"""
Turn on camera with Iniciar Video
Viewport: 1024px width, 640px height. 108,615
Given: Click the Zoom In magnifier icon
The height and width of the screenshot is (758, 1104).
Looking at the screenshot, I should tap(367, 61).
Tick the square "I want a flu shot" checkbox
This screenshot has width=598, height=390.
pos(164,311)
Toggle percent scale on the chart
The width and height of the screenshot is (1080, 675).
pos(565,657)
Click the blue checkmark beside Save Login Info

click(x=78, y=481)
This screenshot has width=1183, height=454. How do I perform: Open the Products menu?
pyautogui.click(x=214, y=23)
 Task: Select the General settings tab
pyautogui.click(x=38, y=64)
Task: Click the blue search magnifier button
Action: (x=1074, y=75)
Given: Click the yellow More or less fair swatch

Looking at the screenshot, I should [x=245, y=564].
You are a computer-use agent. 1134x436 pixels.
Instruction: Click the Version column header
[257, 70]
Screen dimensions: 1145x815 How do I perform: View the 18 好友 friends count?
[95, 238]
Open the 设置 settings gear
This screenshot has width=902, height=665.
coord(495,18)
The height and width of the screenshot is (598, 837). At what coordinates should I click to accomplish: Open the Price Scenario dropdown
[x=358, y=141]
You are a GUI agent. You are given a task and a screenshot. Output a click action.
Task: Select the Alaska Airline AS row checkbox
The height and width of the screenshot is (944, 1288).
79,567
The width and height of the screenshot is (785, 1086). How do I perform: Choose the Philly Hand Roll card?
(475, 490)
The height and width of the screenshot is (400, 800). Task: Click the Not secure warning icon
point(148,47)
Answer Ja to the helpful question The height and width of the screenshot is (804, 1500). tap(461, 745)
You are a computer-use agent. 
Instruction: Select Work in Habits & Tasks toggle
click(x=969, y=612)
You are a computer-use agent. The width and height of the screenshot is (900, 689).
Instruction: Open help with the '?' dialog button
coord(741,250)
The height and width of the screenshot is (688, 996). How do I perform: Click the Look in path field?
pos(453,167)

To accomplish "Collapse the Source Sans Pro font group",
"""
* **Problem description**
Copy the entries above word for word, starting with the line that contains "Open the 设置 settings gear" and ending with the line that contains "Answer Ja to", both included.

* **Written reply**
Open the 设置 settings gear
This screenshot has width=902, height=665.
coord(495,18)
The height and width of the screenshot is (598, 837). At what coordinates should I click to accomplish: Open the Price Scenario dropdown
[x=358, y=141]
You are a GUI agent. You are given a task and a screenshot. Output a click action.
Task: Select the Alaska Airline AS row checkbox
The height and width of the screenshot is (944, 1288).
79,567
The width and height of the screenshot is (785, 1086). How do I perform: Choose the Philly Hand Roll card?
(475, 490)
The height and width of the screenshot is (400, 800). Task: Click the Not secure warning icon
point(148,47)
Answer Ja to the helpful question The height and width of the screenshot is (804, 1500). tap(461, 745)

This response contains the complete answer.